Specific country estimates tend to repeat this overall analysis. We forecast US GDP at -3.2% for 2020, marking the deepest contraction on record (back to 1950) despite an expectation for a strong quarterly expansion in Q4 2020. Eurozone growth is forecast to fall by -4.6% for 2020 – its own sharpest contraction on record, with the COVID shock coming on top of an economy already close to stall speed, but growth rebounding strongly from Q3. For Japan, the economy had already posted a deep 7.1% annualised contraction in Q4 2019 after an increase in consumption tax and the impact of Typhoon Hagibis. With a Q1 rebound being hindered and rising cases seeing a State of Emergency announced in Q2, we now forecast Japanese GDP growth to fall by 5.8% in 2020. We also estimate Chinese GDP growth to slow to 2.3% – again the weakest annual growth rate for China in records back to the early 1990s.
We also expect a large acceleration in growth for 2021, forecasting global growth rising by 5.4%, with US growth rising by 4.0% (a 17-year high), Eurozone by 5.2%, China by 8% and Japan by 3.3%. This assumes no recurrence of COVID beyond 2020, protection of the labour market and the full impact of current and future policy initiatives. As discussed, this includes an assumption of headwinds from indebtedness, uncertainty and other factors.
There will of course be differences and commonalities in our individual country GDP outlooks and our longer-term growth assumptions. With the usual discussion about the shape of a recovery, our own outlook defies the standard classifications (V, U, W or L-shaped). At this stage, we argue that our outlook is likely to fall between a U and L-shaped pick-up, something resembling the Nike “swoosh”. The forecast shape of our recovery has related implications. We do not expect the global economy to recover its previous trajectory in 2021, despite the faster growth in that year. As such, we expect international economies to continue to exhibit conditions of excess supply. This output gap across 2020 and 2021 is likely to see disinflation over the coming years.
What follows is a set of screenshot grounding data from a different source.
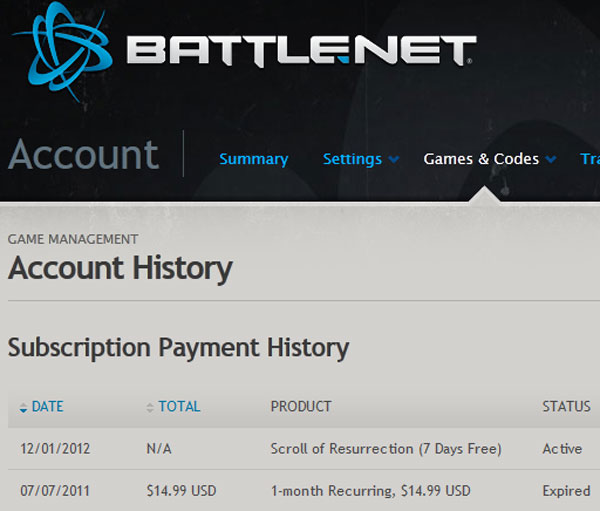Click the Expired status cell
This screenshot has height=511, width=600.
pos(566,491)
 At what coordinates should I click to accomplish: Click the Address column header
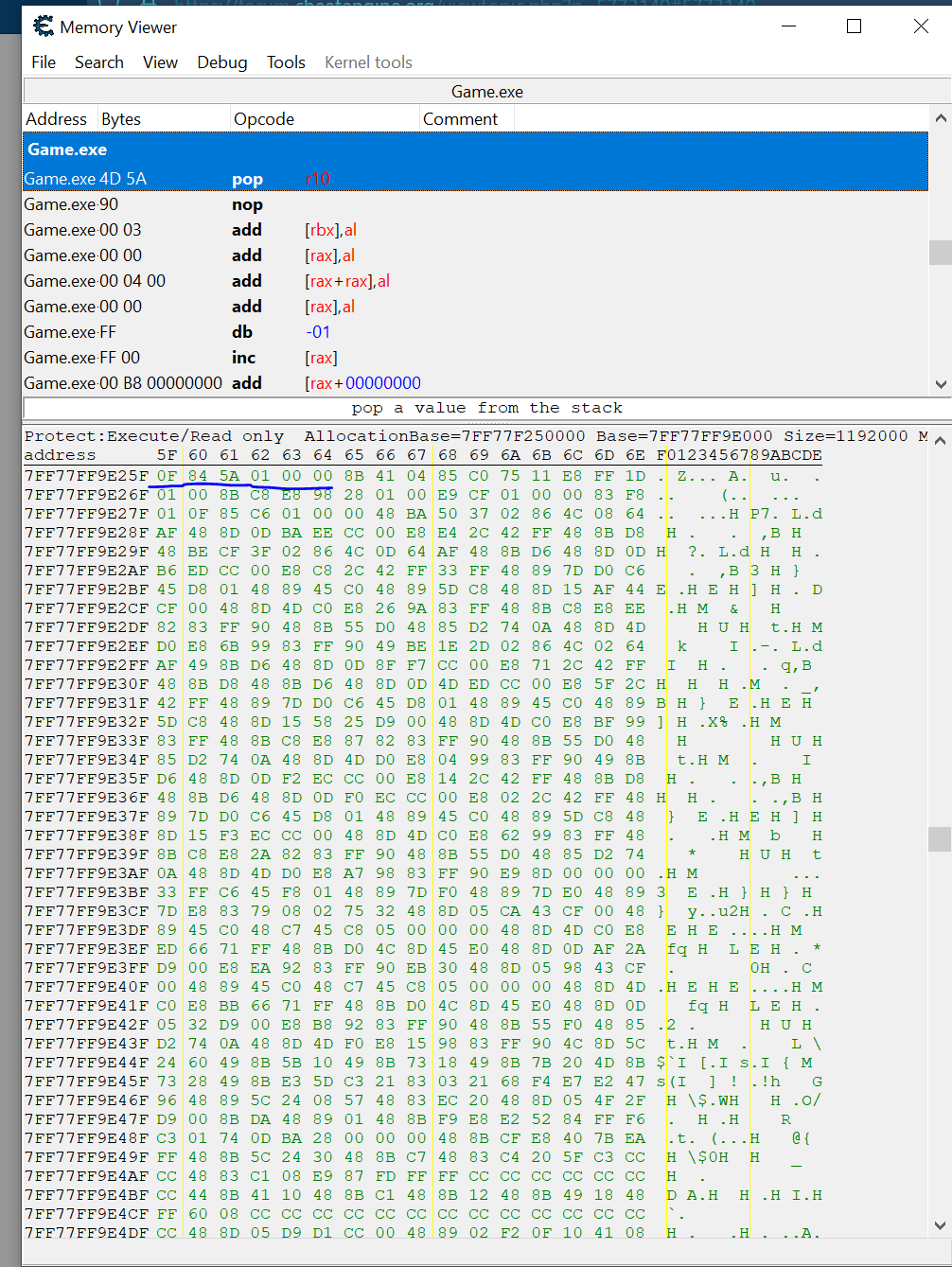pyautogui.click(x=57, y=119)
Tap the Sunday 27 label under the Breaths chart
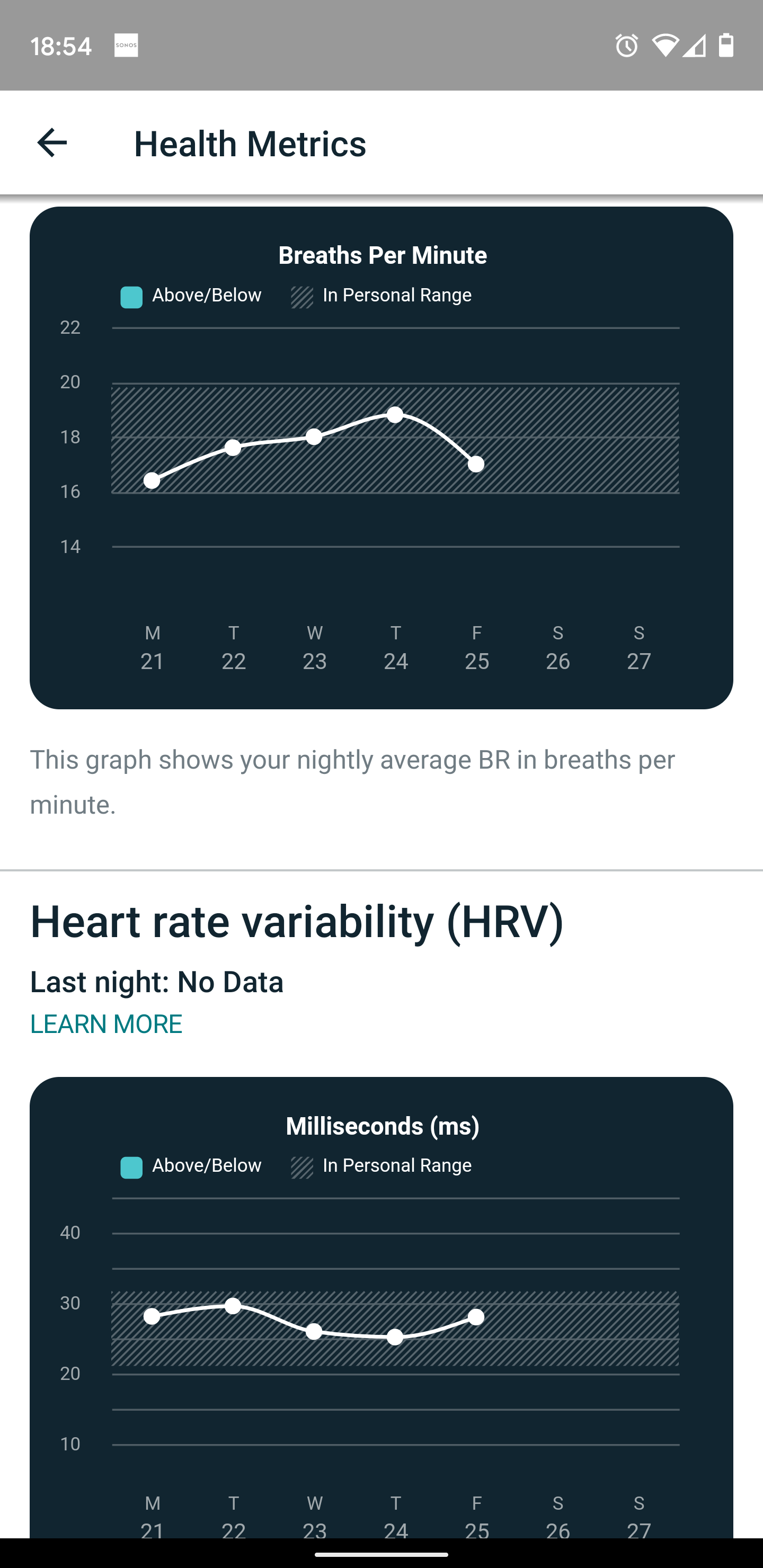Viewport: 763px width, 1568px height. pyautogui.click(x=639, y=648)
Indeed, the combination of weak demand and a steep fall in oil prices suggests a much weaker inflation picture than before. In the US, where disinflationary trends are compounded at present by the rise in the dollar, we forecast inflation slowing to average -0.8% in 2020 – its lowest annual average in records back to the 1950s. In the Eurozone, there will also be a risk of inflation falling below zero, while in the UK we forecast inflation to fall to 0.5% in 2020 from 1.8% in 2019. We then forecast inflation to begin to rise again into 2021, but with an expectation of excess supply persisting throughout 2021 in most jurisdictions, we do not expect inflation to return to central bank inflation targets in 2021. In the US we forecast inflation averaging 0.3% (although expect end-year inflation to be in excess of 1%).
Authorities are thus assumed to follow policies aimed at delivering above trend growth to reduce economic spare capacity and monetary authorities specifically should continue to conduct easy monetary policy to achieve rising inflation over subsequent years. It is in this context that we continue to expect a need for monetary policy accommodation, including forward guidance and persistent quantitative easing, for quite some time – even after economic growth recovers.